In some embodiments: the first interlocking portion of the first structural component comprises a first key extending outward from the first end and along the first height of the first structural component; the second interlocking portion comprises a second key and a third key spaced from the second key by a gap, the second and third keys extending outward from the third end and along the second height of the second structural component; and said positioning the first interlocking portion of the first structural component adjacent to the second interlocking portion of the second structural component comprises positioning the first key within the gap between the second and third keys of the second structural component.

In some embodiments: the first key comprises a first plurality of openings extending through a first width of the first key, the first plurality of openings vertically spaced apart along the first height of the first structural component; the second key comprises a second plurality of openings extending through a second width of the second key, the second plurality of openings vertically spaced apart along the second height of the second structural component; the third key comprises a third plurality of openings extending through a third width of the third key, the third plurality of openings vertically spaced apart along the second height of the second structural component, the third plurality of openings aligned with the second plurality of openings; and the method further comprises: aligning the first plurality of openings with the second and third plurality of openings; and inserting a plurality of rods through the first, second, and third plurality of openings and securing the first, second, and third keys with the plurality of rods.

In some embodiments, the method further comprises aligning a fourth plurality of openings of a plurality of plates with the first, second, and third plurality of openings of the first, second, and third keys prior to the step of inserting the plurality of rods through the first, second, and third plurality of openings and securing the first, second, and third keys with the plurality of rods. In some embodiments: the second interlocking portion of the second structural component comprises a channel recessed from a surface of the third end of the second structural component; the first interlocking portion of the first structural component comprises the first end of the first structural component; the channel is sized and shaped to receive at least a portion of the first end of the first structural component; and said positioning the first interlocking portion of the first structural component adjacent to the second interlocking portion of the second structural component comprises positioning the first end of the first structural component within the channel of the second structural component.
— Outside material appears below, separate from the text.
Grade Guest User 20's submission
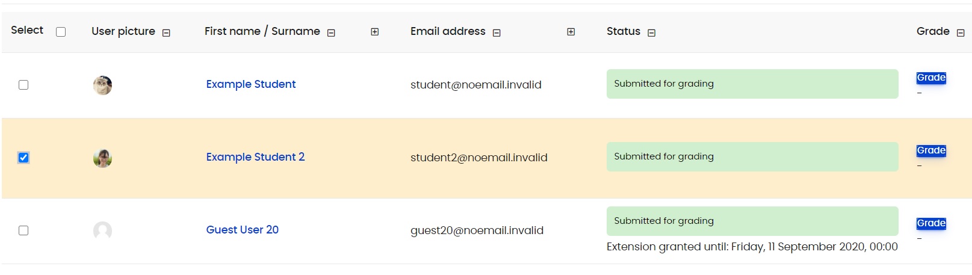The width and height of the screenshot is (972, 275). click(931, 223)
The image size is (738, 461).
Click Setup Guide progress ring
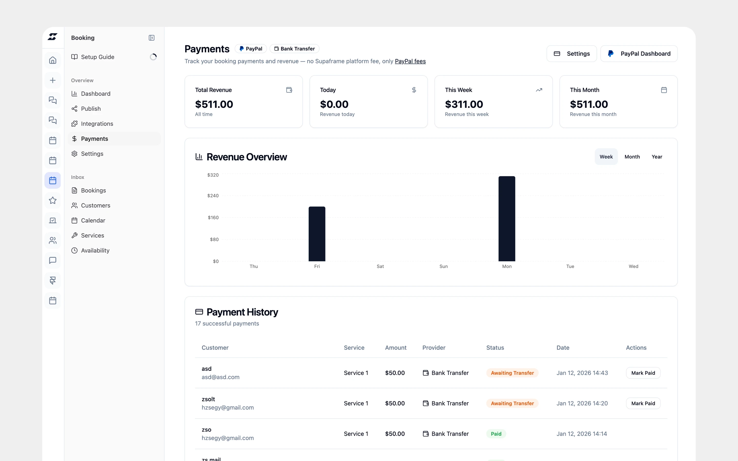153,57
In some embodiments, the channel comprises a first side, a second side opposite and parallel to the first side, and a third side connecting the first and second sides and perpendicular to both of the first and second sides, and wherein said positioning the first end of the first structural component within the channel of the second structural component comprises positioning the first end proximate the third side of the channel and in between the first and second sides of the channel. In certain aspects of the disclosure, a precast concrete panel for use in a concrete structure configured to provide electromagnetic shielding comprises: a first end; a second end opposite the first end; a length extending between the first and second ends; a height; at least one key extending outward from the first end and extending along at least a portion of the height; and a plurality of plates secured to the at least one key, the plurality of plates extending along the at least the portion of the height and surrounding surfaces of the at least one key; wherein the precast concrete panel is formed from a conductive concrete composition.
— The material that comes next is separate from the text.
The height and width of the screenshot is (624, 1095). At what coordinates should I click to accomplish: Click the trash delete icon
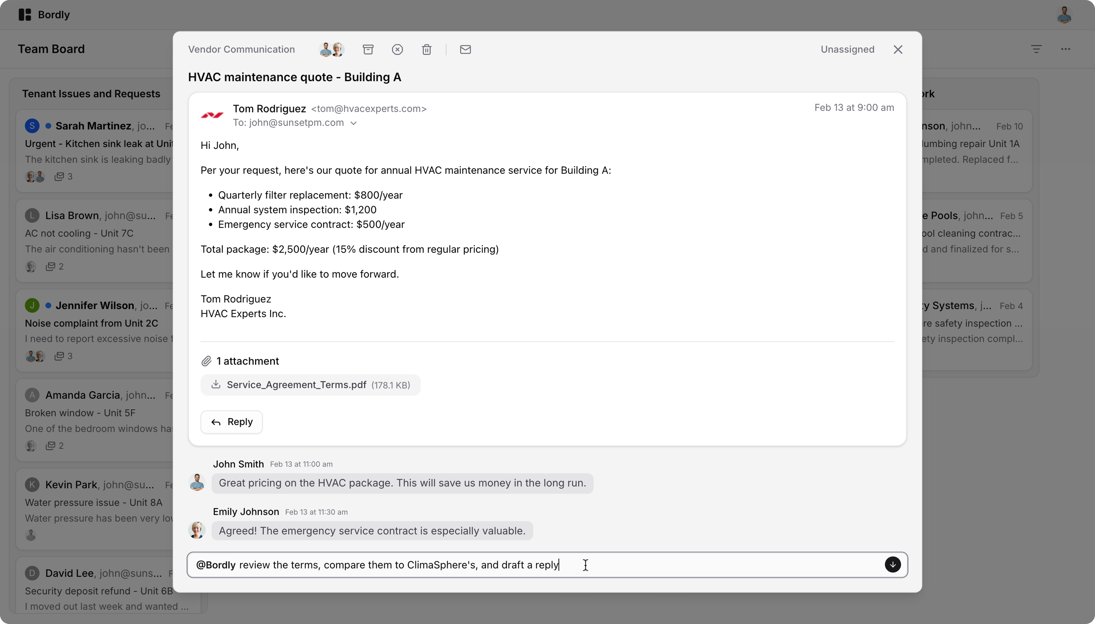(x=426, y=49)
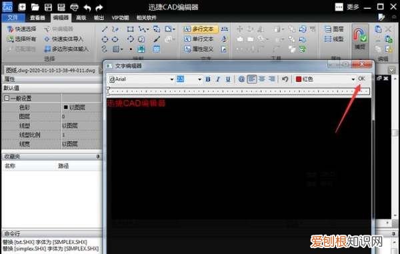Image resolution: width=400 pixels, height=254 pixels.
Task: Select the center-align text icon
Action: click(262, 79)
In some embodiments: the first end comprises a first side, a second side opposite and parallel to the first side, and a third side connected to the first and second side; the at least one key extends outward from the third side, the at least one key comprising a fourth side, a fifth side opposite and parallel to the fourth side, and a sixth side connected to the fourth and fifth side; and the plurality of plates extend along at least a portion of the first side, at least a portion of the second side, the third side, the fourth side, the fifth side, and the sixth side. In some embodiments, the plurality of plates comprise steel. In some embodiments, each of the plurality of plates are straight and are joined together to form a unitary plate. In some embodiments, the plurality of plates are integrally formed. In some embodiments, the precast concrete panel further comprises a plurality of anchors secured to the plurality of plates and to the at least one key and the first end. In some embodiments, the plurality of anchors comprise steel. In some embodiments, the at least one key comprises a plurality of openings extending through a width of the at least one key, the plurality of openings vertically spaced apart along the height. In some embodiments, the plurality of openings of the at least one key each comprise a circular cross-section. In some embodiments, the at least one key comprises a first key and a second key spaced from the first key by a gap, the first and second keys extending outward from the first end and along the height.
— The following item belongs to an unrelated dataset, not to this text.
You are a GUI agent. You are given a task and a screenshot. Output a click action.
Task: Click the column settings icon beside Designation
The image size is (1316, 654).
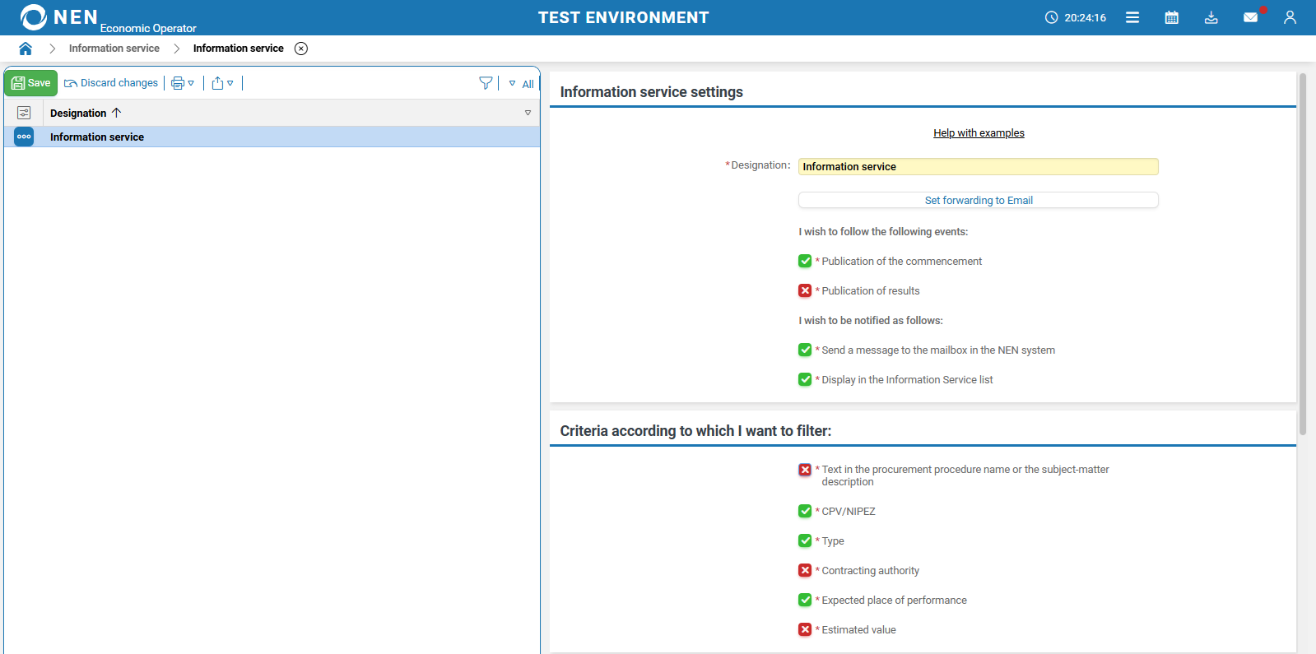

As mentioned previously, the present disclosure provides conductive concrete compositions which exhibit unexpectedly high electromagnetic shielding characteristics and provide anti-static flooring and cathodic protection, while also exhibiting improved strength and durability characteristics critical for many structural applications. Such compositions can be utilized in a variety of infrastructure applications where concrete serves as the building and/or structural component.

Various embodiments of the conductive concrete compositions disclosed herein can incorporate metallic conductive materials and/or conductive carbon products. Various embodiments of the conductive concrete compositions discussed herein can incorporate supplementary materials, for example, supplementary cementitious materials such as silica fume, fly ash, and/or ground granulated blast furnace slag (GGBS). Various embodiments of the conductive concrete compositions discussed herein can incorporate conductive materials such as carbon products (for example, carbon powder) and/or fibers comprising, for example, metallic material (such as steel). Such components can accompany other elements in the conductive concrete compositions disclosed herein, such as: cement (for example, Portland Cement of various types); coarse aggregates (normal and/or lightweight aggregates, for example); fine aggregates (for example, sand and/or gravel); water; among other elements.

Advantageously, embodiments of the disclosed compositions have been found to exhibit significantly less decay as to beneficial electrical properties over time. For example, some embodiments of the disclosed compositions including one or more carbon products, GGBS, and fibers (for example, steel fibers) exhibit and maintain low resistance properties over time in comparison to cement-only mixtures and/or other concrete mixtures that include fly ash and/or silica fume (for example, instead of GGBS). Low resistance can be advantageous in that it allows the concrete (for example, the finished and/or hardened concrete) to better absorb electromagnetic waves for electromagnetic shielding applications such as those described herein. The concrete compositions disclosed herein can be incorporated into various structural applications in which they are utilized alongside steel reinforcement. In some aspects, the disclosed conductive concrete composition can be similar or identical to those described in B. Swaked, N. Qaddoumi, S. Yehia, S. Farhana, and L. Nguyen, “Conductive Concrete for Smart Cities Applications,” 2019 AEIT International Annual Conference (AEIT), Florence, Italy, 2019, pp. 1-5, doi: 10.23919/AEIT.2019.8893415, which is hereby incorporated by reference herein in its entirety.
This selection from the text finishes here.